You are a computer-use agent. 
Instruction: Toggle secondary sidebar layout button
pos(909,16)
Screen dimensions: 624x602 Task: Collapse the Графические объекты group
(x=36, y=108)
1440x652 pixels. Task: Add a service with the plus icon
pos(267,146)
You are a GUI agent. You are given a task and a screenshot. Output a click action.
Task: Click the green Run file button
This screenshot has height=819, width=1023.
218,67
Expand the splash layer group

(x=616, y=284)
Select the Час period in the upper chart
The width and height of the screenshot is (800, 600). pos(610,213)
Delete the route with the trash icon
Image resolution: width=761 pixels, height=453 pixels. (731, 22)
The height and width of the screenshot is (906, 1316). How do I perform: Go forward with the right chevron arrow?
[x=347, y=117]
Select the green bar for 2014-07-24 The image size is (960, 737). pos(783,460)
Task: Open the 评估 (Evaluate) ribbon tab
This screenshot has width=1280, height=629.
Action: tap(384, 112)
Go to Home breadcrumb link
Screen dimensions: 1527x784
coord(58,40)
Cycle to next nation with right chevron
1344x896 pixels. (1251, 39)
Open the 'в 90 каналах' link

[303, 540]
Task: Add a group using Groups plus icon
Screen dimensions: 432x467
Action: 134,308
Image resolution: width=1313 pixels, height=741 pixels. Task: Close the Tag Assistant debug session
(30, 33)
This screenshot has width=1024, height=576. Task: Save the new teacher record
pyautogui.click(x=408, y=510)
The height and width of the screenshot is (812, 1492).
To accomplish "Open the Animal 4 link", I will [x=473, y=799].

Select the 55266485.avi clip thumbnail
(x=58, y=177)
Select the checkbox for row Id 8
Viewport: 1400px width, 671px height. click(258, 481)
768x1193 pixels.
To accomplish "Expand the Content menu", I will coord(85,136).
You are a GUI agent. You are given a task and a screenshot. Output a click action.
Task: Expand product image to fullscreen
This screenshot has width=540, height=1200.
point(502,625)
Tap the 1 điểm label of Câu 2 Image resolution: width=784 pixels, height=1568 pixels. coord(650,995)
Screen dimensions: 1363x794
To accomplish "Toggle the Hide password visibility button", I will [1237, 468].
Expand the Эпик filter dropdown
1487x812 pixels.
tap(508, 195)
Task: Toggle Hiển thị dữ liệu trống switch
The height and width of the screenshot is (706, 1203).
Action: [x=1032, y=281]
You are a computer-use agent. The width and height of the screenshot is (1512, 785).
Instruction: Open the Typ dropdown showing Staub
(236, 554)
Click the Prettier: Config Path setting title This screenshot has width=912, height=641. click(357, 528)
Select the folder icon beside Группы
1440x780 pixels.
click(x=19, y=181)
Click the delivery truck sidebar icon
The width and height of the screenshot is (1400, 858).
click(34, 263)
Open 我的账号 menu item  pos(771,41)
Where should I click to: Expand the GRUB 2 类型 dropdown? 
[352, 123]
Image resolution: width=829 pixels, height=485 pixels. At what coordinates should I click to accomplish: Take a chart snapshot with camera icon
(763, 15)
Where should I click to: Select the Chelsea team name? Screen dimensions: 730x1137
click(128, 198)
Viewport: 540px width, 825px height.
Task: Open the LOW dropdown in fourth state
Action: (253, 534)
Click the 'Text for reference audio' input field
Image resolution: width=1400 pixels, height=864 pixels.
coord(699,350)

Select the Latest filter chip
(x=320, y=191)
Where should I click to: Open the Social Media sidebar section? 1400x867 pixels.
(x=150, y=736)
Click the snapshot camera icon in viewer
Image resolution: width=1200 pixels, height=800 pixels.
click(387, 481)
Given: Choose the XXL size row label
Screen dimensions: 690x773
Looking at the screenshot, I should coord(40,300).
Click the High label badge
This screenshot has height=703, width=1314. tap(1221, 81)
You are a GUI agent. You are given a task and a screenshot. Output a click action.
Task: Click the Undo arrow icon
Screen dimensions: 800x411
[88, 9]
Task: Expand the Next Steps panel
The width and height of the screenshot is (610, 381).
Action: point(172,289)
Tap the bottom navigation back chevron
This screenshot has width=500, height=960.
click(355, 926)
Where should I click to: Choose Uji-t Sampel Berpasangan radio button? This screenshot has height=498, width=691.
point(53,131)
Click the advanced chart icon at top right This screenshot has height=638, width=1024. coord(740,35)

....................

The entire listing needs to be output again, exactly, please.

You are a computer-use agent. 
Instruction: Toggle secondary sidebar layout button
pos(909,16)
Screen dimensions: 624x602 Task: Collapse the Графические объекты group
(x=36, y=108)
1440x652 pixels. Task: Add a service with the plus icon
pos(267,146)
You are a GUI agent. You are given a task and a screenshot. Output a click action.
Task: Click the green Run file button
This screenshot has height=819, width=1023.
218,67
Expand the splash layer group

(x=616, y=284)
Select the Час period in the upper chart
The width and height of the screenshot is (800, 600). pos(610,213)
Delete the route with the trash icon
Image resolution: width=761 pixels, height=453 pixels. (731, 22)
The height and width of the screenshot is (906, 1316). How do I perform: Go forward with the right chevron arrow?
[x=347, y=117]
Select the green bar for 2014-07-24 The image size is (960, 737). pos(783,460)
Task: Open the 评估 (Evaluate) ribbon tab
This screenshot has width=1280, height=629.
Action: tap(384, 112)
Go to Home breadcrumb link
Screen dimensions: 1527x784
coord(58,40)
Cycle to next nation with right chevron
1344x896 pixels. (1251, 39)
Open the 'в 90 каналах' link

[303, 540]
Task: Add a group using Groups plus icon
Screen dimensions: 432x467
Action: 134,308
Image resolution: width=1313 pixels, height=741 pixels. Task: Close the Tag Assistant debug session
(30, 33)
This screenshot has width=1024, height=576. Task: Save the new teacher record
pyautogui.click(x=408, y=510)
The height and width of the screenshot is (812, 1492).
To accomplish "Open the Animal 4 link", I will [x=473, y=799].

Select the 55266485.avi clip thumbnail
(x=58, y=177)
Select the checkbox for row Id 8
Viewport: 1400px width, 671px height. click(258, 481)
768x1193 pixels.
To accomplish "Expand the Content menu", I will coord(85,136).
You are a GUI agent. You are given a task and a screenshot. Output a click action.
Task: Expand product image to fullscreen
This screenshot has width=540, height=1200.
point(502,625)
Tap the 1 điểm label of Câu 2 Image resolution: width=784 pixels, height=1568 pixels. coord(650,995)
Screen dimensions: 1363x794
To accomplish "Toggle the Hide password visibility button", I will [1237, 468].
Expand the Эпик filter dropdown
1487x812 pixels.
tap(508, 195)
Task: Toggle Hiển thị dữ liệu trống switch
The height and width of the screenshot is (706, 1203).
Action: [x=1032, y=281]
You are a computer-use agent. The width and height of the screenshot is (1512, 785).
Instruction: Open the Typ dropdown showing Staub
(236, 554)
Click the Prettier: Config Path setting title This screenshot has width=912, height=641. click(357, 528)
Select the folder icon beside Группы
1440x780 pixels.
click(x=19, y=181)
Click the delivery truck sidebar icon
The width and height of the screenshot is (1400, 858).
click(34, 263)
Open 我的账号 menu item  pos(771,41)
Where should I click to: Expand the GRUB 2 类型 dropdown? 
[352, 123]
Image resolution: width=829 pixels, height=485 pixels. At what coordinates should I click to accomplish: Take a chart snapshot with camera icon
(763, 15)
Where should I click to: Select the Chelsea team name? Screen dimensions: 730x1137
click(128, 198)
Viewport: 540px width, 825px height.
Task: Open the LOW dropdown in fourth state
Action: (253, 534)
Click the 'Text for reference audio' input field
Image resolution: width=1400 pixels, height=864 pixels.
coord(699,350)

Select the Latest filter chip
(x=320, y=191)
Where should I click to: Open the Social Media sidebar section? 1400x867 pixels.
(x=150, y=736)
Click the snapshot camera icon in viewer
Image resolution: width=1200 pixels, height=800 pixels.
click(387, 481)
Given: Choose the XXL size row label
Screen dimensions: 690x773
Looking at the screenshot, I should coord(40,300).
Click the High label badge
This screenshot has height=703, width=1314. tap(1221, 81)
You are a GUI agent. You are given a task and a screenshot. Output a click action.
Task: Click the Undo arrow icon
Screen dimensions: 800x411
[88, 9]
Task: Expand the Next Steps panel
The width and height of the screenshot is (610, 381).
Action: point(172,289)
Tap the bottom navigation back chevron
This screenshot has width=500, height=960.
click(355, 926)
Where should I click to: Choose Uji-t Sampel Berpasangan radio button? This screenshot has height=498, width=691.
point(53,131)
Click the advanced chart icon at top right This screenshot has height=638, width=1024. coord(740,35)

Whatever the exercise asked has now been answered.